== УСЛОВИЕ ЗАДАНИЯ ==
Перепишите в виде таблицы Markdown часть записей от строки, содержащей «coordinates (135, 839).», до конца записей, включая обе границы. Назовите столбцы «№» и «Строка»: в первом поставьте порядковый номер, во втором саму строку, а пустые строки пропустите.

Данные о целях нажатия
· · · ·
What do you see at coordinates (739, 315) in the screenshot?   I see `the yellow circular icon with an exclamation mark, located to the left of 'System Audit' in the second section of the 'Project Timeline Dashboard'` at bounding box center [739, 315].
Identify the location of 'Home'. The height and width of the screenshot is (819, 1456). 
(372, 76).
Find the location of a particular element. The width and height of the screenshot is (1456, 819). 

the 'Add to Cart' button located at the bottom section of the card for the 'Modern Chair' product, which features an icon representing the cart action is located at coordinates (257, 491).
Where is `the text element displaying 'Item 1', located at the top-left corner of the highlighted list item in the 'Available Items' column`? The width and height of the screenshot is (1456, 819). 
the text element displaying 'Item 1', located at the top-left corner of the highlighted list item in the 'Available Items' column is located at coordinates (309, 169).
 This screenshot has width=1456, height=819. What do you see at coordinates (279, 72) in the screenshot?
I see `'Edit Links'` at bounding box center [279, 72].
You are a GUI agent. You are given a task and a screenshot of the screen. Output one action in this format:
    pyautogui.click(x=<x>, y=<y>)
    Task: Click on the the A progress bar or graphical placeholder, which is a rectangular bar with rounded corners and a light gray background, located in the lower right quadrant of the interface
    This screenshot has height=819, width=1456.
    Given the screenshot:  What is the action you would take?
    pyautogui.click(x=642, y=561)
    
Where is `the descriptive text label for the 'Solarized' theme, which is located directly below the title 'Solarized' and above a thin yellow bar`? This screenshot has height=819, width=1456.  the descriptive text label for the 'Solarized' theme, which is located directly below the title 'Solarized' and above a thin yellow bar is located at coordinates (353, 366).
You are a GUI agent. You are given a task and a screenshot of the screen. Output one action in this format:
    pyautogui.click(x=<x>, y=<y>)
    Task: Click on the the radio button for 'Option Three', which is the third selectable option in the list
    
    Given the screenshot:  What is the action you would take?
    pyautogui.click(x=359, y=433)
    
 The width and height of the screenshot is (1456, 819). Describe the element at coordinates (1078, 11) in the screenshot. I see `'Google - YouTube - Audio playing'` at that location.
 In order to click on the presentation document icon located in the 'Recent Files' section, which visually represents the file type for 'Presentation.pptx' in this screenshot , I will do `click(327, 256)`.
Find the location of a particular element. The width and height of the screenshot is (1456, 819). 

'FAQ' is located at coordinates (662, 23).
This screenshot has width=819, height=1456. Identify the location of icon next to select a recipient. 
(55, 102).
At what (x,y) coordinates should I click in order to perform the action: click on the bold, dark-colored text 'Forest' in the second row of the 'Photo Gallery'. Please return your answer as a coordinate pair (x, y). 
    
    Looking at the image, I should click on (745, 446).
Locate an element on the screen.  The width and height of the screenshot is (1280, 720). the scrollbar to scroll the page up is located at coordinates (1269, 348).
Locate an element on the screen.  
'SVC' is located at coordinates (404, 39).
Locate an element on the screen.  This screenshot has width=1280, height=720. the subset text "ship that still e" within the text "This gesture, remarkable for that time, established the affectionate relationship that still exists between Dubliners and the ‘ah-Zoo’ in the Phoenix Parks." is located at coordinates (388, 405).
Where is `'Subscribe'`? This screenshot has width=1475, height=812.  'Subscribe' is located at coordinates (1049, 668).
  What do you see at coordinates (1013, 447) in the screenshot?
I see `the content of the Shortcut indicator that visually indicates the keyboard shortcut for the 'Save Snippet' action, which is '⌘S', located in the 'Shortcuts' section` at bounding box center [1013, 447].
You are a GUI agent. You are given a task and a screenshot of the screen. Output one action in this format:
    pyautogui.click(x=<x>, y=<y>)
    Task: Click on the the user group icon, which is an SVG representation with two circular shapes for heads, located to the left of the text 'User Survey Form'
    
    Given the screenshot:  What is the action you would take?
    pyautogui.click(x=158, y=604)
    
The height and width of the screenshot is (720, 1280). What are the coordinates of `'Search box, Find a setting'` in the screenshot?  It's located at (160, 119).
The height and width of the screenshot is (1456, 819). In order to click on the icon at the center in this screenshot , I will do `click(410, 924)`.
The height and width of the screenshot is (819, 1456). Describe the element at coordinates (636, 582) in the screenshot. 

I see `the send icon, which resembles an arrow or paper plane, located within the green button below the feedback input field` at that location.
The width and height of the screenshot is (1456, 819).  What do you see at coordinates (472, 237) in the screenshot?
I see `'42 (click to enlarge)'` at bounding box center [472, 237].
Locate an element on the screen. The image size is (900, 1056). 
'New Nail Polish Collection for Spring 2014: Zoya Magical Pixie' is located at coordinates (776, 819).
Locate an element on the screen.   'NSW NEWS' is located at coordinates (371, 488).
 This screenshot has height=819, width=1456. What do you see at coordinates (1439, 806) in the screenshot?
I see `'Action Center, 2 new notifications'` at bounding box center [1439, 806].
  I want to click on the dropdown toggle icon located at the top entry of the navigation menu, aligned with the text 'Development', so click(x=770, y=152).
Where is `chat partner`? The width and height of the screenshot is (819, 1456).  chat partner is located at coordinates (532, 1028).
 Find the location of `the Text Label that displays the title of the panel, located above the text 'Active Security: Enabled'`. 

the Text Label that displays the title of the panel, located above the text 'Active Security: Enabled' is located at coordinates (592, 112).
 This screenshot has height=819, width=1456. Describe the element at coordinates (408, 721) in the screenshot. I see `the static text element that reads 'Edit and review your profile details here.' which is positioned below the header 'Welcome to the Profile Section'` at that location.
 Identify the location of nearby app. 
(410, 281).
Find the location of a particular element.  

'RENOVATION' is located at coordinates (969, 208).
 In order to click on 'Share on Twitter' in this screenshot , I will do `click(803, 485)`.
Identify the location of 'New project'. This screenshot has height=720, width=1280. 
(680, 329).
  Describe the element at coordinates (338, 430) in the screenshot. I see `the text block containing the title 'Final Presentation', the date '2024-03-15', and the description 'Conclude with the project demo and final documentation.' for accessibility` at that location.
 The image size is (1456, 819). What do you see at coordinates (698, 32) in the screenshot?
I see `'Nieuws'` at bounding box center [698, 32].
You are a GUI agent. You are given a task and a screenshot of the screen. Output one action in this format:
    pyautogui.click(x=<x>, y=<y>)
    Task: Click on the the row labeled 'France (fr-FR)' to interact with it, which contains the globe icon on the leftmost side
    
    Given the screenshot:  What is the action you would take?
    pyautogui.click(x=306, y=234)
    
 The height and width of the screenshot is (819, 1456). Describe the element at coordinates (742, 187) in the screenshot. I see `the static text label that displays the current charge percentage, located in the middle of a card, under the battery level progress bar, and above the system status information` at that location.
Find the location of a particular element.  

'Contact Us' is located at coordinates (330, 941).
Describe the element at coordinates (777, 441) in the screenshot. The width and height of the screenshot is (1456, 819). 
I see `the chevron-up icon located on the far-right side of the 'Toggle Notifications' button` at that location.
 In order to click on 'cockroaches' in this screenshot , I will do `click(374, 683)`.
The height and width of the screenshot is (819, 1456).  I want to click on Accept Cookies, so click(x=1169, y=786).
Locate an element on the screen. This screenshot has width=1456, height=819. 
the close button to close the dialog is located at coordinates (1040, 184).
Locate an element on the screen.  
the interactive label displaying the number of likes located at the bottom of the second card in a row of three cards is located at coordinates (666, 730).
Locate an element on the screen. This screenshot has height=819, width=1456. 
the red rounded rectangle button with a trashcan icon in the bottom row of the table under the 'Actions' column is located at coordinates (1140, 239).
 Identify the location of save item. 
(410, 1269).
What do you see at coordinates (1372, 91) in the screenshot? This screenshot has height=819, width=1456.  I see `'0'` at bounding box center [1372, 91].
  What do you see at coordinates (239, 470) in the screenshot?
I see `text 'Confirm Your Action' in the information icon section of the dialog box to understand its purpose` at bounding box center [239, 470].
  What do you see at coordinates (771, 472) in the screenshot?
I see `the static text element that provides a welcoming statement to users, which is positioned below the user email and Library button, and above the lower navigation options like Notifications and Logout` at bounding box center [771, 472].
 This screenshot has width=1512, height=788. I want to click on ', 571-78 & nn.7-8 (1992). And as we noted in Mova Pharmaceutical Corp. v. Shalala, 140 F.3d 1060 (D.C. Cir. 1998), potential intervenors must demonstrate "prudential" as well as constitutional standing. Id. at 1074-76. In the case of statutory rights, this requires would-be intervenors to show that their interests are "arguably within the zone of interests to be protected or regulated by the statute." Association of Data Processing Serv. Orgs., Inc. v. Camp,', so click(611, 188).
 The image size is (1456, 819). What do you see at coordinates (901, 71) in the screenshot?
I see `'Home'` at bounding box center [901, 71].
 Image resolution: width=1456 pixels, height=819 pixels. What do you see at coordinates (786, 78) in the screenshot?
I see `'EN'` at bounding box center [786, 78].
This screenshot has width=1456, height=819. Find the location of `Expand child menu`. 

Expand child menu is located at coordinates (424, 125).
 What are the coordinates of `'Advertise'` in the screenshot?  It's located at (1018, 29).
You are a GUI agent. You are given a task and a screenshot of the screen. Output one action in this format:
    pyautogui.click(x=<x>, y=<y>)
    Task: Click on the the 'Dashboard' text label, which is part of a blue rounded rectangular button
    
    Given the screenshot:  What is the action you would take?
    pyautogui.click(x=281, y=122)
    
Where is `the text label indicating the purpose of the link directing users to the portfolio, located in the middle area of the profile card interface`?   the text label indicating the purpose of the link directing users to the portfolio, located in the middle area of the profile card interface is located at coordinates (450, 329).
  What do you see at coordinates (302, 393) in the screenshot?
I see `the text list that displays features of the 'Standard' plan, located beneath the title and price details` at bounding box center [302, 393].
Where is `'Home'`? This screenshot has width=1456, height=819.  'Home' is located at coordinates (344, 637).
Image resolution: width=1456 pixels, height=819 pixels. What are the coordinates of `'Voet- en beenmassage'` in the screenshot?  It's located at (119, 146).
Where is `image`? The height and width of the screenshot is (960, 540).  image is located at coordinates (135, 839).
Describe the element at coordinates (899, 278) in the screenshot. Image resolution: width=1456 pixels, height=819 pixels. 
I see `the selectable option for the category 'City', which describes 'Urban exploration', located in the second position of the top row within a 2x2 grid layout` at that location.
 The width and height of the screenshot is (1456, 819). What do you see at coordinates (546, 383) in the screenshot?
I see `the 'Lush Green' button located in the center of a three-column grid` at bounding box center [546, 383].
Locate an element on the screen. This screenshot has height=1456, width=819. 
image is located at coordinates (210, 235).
· · · ·
== РЕШЕНИЕ ЗАДАНИЯ ==
| № | Строка |
|---|---|
| 1 | Where is `image`? The height and width of the screenshot is (960, 540).  image is located at coordinates (135, 839). |
| 2 | Describe the element at coordinates (899, 278) in the screenshot. Image resolution: width=1456 pixels, height=819 pixels.  |
| 3 | I see `the selectable option for the category 'City', which describes 'Urban exploration', located in the second position of the top row within a 2x2 grid layout` at that location. |
| 4 |  The width and height of the screenshot is (1456, 819). What do you see at coordinates (546, 383) in the screenshot? |
| 5 | I see `the 'Lush Green' button located in the center of a three-column grid` at bounding box center [546, 383]. |
| 6 | Locate an element on the screen. This screenshot has height=1456, width=819.  |
| 7 | image is located at coordinates (210, 235). |